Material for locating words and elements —
--- begin ---
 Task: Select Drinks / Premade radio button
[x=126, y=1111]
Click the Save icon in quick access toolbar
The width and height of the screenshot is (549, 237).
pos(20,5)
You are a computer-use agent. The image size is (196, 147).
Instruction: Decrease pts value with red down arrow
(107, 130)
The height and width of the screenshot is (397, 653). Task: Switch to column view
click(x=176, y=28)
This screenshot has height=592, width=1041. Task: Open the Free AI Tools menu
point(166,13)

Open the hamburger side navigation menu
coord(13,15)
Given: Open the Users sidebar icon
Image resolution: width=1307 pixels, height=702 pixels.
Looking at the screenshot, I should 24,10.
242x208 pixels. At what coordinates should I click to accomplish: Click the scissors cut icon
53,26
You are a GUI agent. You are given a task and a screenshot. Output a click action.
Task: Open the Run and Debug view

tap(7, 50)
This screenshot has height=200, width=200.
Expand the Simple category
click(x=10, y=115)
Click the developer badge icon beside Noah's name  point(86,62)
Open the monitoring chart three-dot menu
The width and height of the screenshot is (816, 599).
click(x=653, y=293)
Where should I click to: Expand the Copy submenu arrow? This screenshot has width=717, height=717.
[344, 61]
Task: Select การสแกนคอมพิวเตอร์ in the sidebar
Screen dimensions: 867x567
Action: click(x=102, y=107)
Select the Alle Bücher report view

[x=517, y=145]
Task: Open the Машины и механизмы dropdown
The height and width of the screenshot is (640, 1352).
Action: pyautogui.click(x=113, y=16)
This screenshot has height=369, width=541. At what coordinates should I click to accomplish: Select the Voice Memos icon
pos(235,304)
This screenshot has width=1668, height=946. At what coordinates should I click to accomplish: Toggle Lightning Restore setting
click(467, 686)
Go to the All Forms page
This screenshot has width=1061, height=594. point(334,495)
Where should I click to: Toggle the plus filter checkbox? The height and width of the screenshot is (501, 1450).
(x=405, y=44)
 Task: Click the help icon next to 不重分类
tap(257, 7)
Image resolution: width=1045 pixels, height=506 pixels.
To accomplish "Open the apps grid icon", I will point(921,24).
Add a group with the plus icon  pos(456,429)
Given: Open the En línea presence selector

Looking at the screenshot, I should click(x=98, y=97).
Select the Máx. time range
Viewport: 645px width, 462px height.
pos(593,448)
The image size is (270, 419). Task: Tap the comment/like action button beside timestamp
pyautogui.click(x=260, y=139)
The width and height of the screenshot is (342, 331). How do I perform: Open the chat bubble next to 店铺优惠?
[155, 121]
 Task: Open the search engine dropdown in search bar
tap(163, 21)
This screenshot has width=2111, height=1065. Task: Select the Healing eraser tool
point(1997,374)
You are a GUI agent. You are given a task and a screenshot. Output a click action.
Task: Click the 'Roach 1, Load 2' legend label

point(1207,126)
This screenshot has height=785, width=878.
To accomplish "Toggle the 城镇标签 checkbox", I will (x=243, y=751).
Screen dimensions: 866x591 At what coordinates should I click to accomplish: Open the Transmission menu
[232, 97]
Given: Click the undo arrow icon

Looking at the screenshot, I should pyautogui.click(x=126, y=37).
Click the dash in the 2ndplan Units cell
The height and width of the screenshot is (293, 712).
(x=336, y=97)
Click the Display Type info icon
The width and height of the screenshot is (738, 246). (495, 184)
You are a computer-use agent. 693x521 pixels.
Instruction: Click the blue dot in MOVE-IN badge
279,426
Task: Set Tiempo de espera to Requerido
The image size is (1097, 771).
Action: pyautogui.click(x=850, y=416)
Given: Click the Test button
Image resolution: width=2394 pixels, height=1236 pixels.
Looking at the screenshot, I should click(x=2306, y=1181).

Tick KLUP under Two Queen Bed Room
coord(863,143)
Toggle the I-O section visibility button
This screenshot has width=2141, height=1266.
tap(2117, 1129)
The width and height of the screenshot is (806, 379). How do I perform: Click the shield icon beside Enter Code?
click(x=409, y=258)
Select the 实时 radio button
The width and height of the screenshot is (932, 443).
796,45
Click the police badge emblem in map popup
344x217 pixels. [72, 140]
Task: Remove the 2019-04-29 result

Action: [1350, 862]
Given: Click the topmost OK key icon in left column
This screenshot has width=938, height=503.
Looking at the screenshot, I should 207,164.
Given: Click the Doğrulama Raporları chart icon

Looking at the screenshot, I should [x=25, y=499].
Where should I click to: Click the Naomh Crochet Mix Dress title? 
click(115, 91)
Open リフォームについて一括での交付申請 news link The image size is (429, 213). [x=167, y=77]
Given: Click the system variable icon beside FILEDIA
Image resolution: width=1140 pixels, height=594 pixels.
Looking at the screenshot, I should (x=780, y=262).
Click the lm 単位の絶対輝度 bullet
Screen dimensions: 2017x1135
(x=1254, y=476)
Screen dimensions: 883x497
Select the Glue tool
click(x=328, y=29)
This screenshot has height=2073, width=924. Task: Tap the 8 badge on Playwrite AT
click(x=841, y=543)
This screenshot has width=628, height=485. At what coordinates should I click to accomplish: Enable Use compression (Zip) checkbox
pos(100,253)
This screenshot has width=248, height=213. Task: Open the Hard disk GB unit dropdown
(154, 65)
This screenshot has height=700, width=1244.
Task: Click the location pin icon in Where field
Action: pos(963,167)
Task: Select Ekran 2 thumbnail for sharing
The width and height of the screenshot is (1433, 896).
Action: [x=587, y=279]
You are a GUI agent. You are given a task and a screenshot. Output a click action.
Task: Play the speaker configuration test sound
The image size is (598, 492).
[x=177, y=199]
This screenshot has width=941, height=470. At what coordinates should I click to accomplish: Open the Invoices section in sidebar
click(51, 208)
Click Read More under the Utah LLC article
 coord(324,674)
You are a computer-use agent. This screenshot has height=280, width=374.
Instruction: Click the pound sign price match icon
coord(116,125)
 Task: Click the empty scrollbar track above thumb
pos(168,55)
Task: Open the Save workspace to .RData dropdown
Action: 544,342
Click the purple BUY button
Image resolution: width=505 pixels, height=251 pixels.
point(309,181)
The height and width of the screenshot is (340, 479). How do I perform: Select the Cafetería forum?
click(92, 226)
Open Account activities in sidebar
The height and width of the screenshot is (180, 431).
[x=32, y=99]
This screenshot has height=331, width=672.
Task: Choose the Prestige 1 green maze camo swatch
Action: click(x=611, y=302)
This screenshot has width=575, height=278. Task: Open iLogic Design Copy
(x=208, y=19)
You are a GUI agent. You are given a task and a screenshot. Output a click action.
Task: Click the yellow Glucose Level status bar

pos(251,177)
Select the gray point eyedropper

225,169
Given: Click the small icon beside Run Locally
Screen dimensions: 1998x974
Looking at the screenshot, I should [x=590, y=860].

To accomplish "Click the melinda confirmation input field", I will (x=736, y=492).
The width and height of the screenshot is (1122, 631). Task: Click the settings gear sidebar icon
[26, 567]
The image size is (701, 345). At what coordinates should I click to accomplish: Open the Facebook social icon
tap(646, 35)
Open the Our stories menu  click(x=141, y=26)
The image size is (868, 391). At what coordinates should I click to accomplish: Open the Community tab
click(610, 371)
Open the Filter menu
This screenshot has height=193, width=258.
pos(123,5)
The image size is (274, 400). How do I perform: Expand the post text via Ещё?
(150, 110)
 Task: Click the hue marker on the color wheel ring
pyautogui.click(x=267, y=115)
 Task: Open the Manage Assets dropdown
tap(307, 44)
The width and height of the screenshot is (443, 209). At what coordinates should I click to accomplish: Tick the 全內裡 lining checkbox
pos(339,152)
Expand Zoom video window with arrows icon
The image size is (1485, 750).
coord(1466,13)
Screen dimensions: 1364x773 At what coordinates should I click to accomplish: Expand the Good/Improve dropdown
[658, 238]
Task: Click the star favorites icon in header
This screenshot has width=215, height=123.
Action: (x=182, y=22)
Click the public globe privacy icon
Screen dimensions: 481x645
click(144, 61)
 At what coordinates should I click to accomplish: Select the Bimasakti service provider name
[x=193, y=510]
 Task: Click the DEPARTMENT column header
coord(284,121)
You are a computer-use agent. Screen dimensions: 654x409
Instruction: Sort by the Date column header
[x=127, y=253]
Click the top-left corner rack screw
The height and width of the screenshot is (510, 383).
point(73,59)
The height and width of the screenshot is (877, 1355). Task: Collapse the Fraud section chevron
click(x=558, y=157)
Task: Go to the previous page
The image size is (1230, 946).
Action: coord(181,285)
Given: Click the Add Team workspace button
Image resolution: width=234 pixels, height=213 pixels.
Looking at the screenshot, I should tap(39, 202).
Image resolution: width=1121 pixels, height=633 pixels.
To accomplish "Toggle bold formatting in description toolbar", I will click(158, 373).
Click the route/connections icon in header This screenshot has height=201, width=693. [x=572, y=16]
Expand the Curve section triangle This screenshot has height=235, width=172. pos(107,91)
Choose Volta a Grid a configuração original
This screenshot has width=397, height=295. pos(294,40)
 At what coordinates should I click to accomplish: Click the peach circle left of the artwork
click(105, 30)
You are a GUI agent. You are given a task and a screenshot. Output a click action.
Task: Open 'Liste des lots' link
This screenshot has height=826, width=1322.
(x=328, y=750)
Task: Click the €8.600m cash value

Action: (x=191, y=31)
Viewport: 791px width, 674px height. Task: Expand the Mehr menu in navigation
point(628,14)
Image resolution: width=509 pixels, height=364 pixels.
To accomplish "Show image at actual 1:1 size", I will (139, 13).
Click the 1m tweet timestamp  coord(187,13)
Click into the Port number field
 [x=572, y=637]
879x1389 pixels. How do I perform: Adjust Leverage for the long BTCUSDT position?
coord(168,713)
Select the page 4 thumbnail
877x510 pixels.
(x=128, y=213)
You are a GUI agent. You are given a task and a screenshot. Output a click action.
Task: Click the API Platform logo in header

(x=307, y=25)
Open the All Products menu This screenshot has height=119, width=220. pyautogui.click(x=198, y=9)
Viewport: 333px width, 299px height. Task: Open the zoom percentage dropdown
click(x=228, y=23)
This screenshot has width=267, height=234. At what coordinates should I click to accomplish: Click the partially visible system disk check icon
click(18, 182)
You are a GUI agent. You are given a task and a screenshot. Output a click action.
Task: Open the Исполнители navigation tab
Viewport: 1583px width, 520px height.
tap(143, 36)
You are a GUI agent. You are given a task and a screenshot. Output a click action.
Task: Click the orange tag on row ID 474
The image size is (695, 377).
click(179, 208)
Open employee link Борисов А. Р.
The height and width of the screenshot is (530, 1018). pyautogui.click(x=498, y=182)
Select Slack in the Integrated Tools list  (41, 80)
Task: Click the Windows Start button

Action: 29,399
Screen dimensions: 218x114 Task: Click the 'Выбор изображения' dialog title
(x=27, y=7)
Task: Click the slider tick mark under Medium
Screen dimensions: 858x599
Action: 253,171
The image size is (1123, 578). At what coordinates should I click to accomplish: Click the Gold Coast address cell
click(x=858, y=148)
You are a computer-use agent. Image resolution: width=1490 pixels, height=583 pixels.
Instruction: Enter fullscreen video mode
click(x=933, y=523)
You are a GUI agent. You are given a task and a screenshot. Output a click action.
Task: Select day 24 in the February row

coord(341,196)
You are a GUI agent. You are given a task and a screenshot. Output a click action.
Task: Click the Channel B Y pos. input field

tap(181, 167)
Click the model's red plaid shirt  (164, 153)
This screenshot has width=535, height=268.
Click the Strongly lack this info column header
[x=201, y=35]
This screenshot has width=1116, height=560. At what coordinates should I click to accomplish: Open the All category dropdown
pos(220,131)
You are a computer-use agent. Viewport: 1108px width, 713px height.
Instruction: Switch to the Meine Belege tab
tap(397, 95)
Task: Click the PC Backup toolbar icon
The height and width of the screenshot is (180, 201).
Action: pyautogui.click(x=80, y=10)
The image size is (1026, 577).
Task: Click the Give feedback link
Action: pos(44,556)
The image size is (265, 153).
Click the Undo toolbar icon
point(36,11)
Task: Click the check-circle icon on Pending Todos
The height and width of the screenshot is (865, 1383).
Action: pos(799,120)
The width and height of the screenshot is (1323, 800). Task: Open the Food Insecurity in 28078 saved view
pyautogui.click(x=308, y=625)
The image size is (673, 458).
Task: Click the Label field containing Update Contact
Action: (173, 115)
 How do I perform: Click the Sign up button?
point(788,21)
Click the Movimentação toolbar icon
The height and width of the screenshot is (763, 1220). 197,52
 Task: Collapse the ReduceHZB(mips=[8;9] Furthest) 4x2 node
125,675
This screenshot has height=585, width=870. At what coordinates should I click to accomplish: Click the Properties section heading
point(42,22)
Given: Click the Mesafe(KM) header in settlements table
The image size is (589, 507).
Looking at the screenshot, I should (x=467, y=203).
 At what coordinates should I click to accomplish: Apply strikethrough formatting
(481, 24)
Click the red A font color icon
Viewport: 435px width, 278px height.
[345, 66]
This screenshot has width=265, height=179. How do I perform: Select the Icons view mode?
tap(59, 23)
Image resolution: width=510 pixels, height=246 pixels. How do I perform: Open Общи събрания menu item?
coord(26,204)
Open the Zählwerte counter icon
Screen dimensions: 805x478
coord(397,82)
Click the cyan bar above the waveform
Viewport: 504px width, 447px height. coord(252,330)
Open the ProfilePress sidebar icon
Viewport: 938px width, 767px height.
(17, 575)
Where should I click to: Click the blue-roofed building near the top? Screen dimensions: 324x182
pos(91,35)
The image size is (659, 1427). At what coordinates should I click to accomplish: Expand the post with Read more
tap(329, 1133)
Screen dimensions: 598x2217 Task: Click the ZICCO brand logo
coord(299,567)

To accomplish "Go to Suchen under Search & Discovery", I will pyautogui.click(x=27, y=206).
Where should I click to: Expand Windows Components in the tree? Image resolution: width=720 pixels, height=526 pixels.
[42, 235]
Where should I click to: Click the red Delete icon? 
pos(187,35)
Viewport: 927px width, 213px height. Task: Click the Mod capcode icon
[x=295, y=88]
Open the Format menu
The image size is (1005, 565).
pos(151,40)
--- end ---
Problem — Show every line of the material above that contains the string "video". Matches must have the same case.

Written answer —
Expand Zoom video window with arrows icon
Instruction: Enter fullscreen video mode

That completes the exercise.